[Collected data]
--

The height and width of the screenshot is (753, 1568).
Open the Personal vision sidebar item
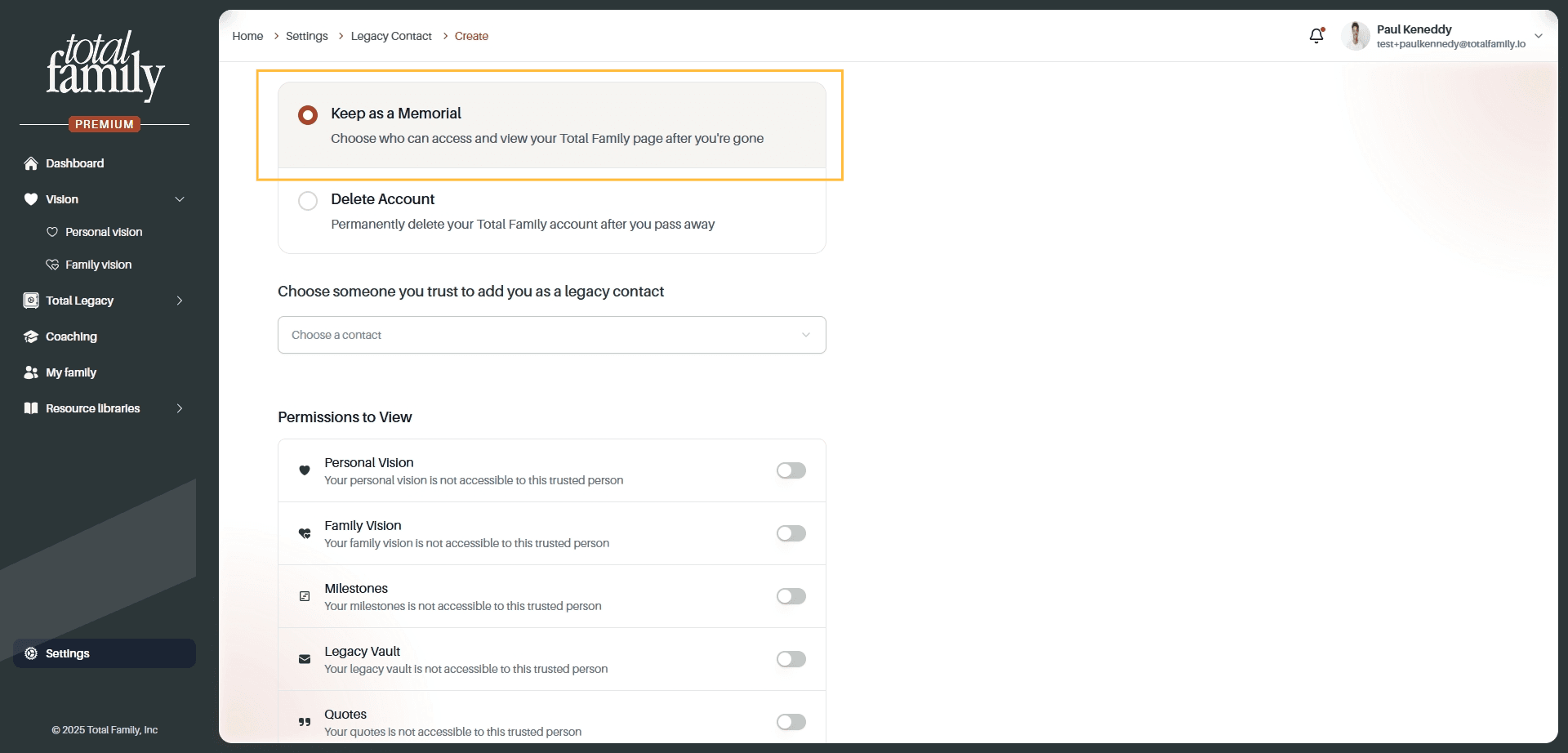tap(104, 232)
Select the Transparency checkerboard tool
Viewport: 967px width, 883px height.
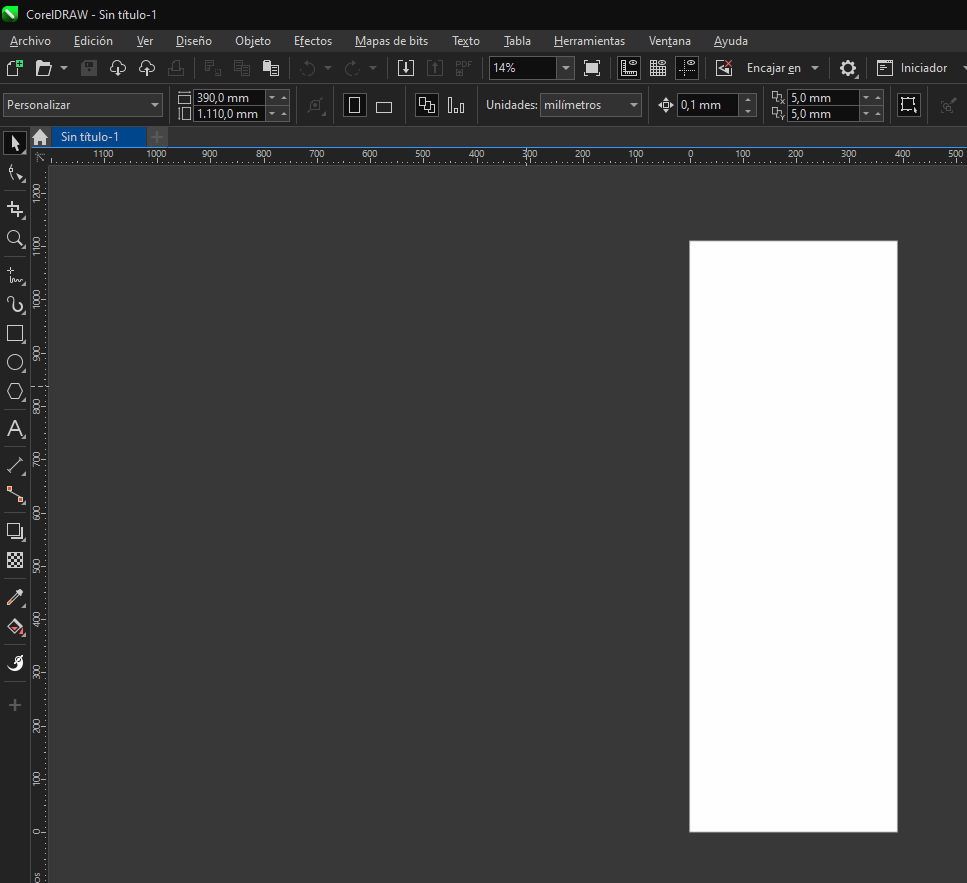[x=15, y=560]
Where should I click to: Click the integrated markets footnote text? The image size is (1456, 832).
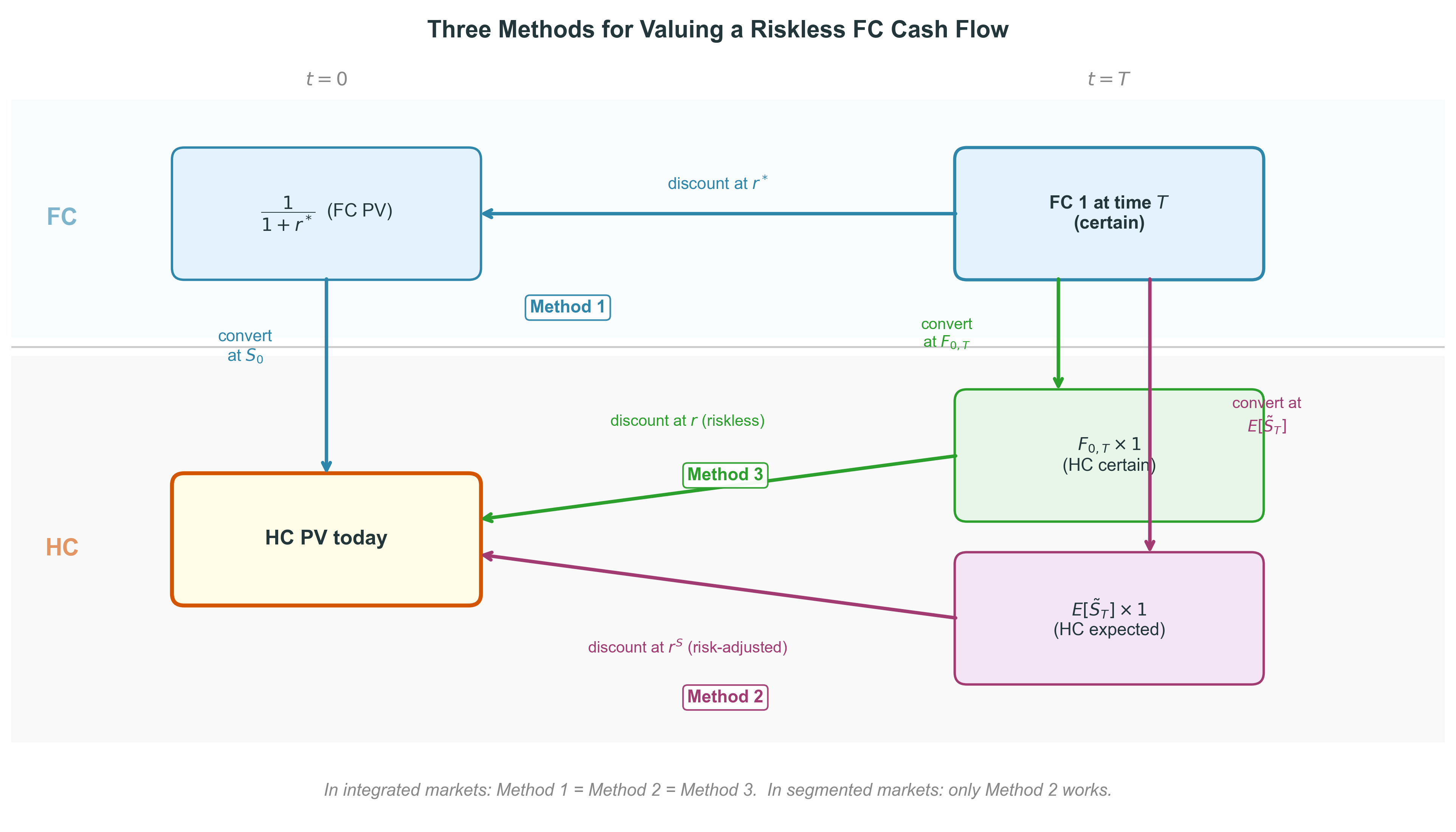(x=717, y=790)
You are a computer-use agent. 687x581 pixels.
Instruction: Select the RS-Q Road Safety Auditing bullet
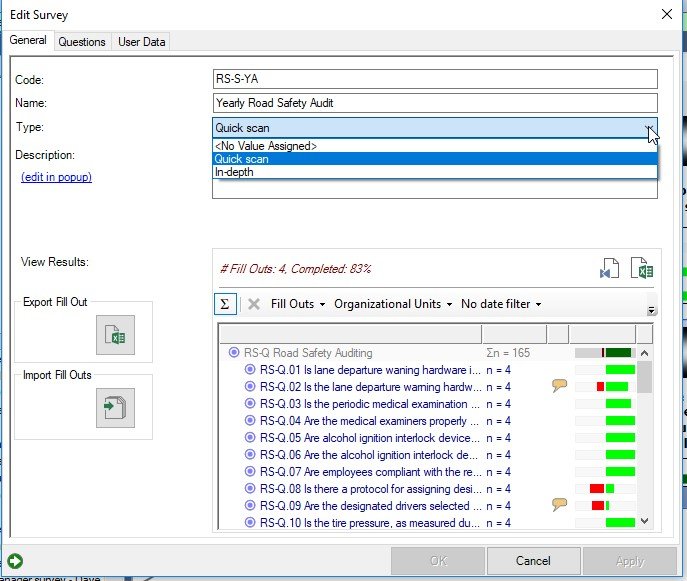(235, 353)
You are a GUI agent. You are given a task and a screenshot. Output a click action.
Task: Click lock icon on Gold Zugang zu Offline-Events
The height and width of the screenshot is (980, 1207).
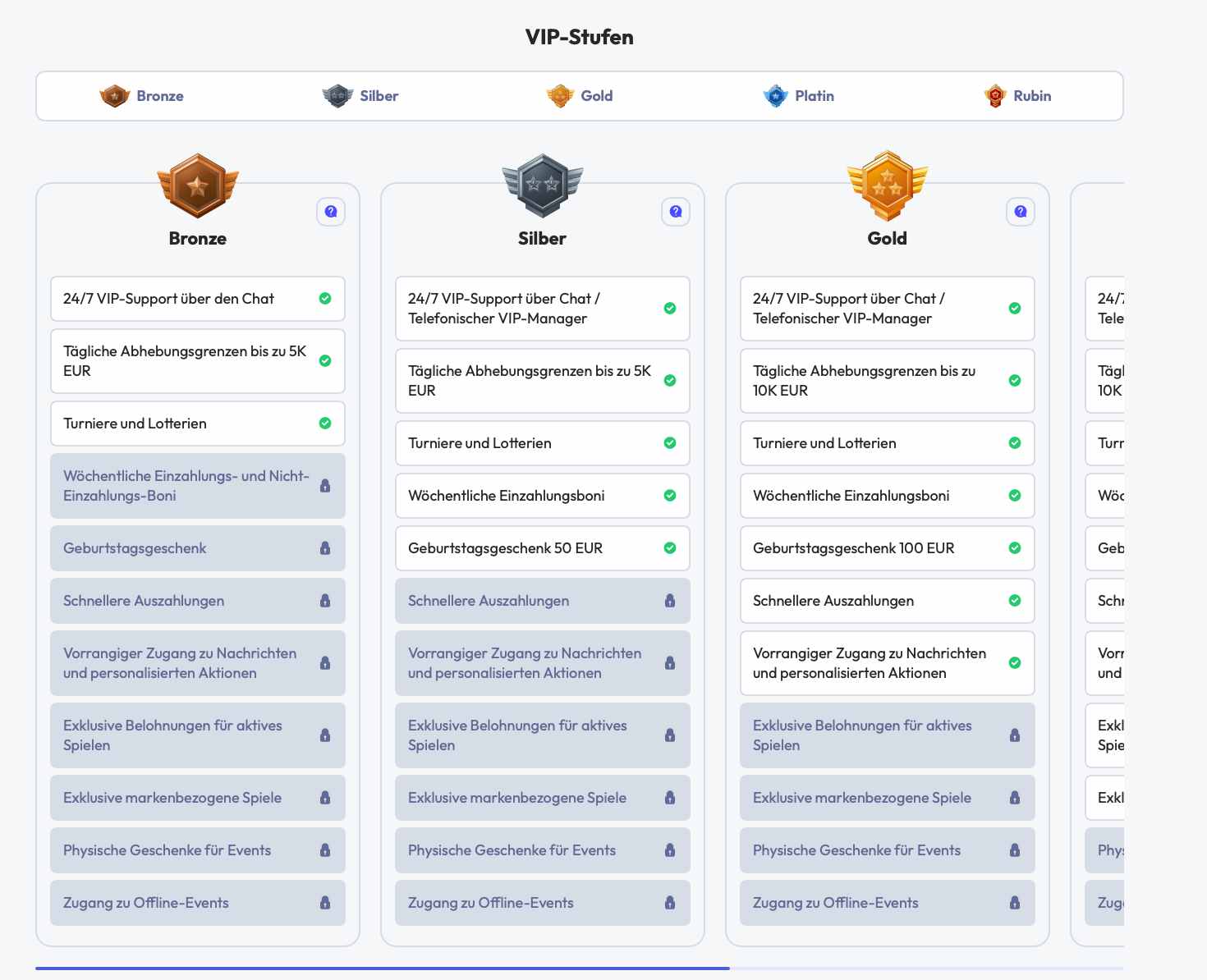[x=1015, y=903]
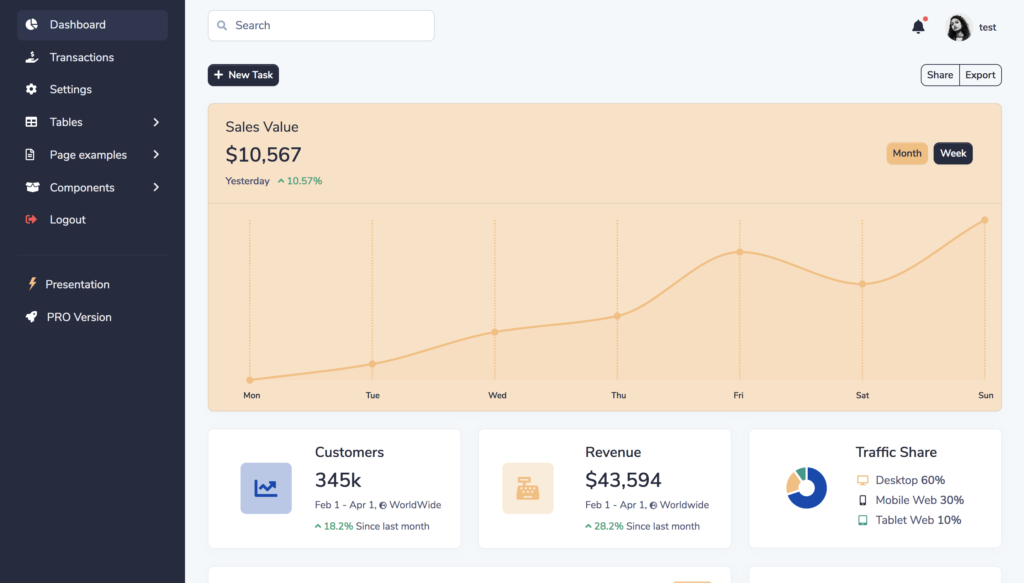The height and width of the screenshot is (583, 1024).
Task: Export the dashboard data
Action: pyautogui.click(x=979, y=74)
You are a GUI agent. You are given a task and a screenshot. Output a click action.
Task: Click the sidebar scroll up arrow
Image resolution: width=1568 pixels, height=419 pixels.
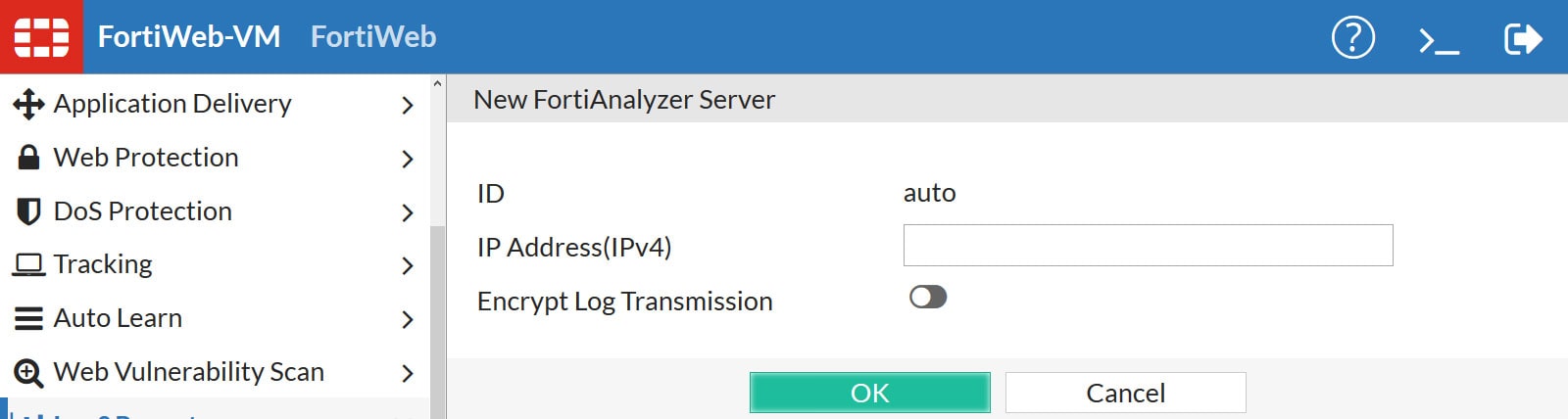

--

## REQUIRED WORK
Return from the data every line that holds "pixels".

## SOLUTION TO THE EXERCISE
You are a computer-use agent. 687x581 pixels.
Image resolution: width=1568 pixels, height=419 pixels.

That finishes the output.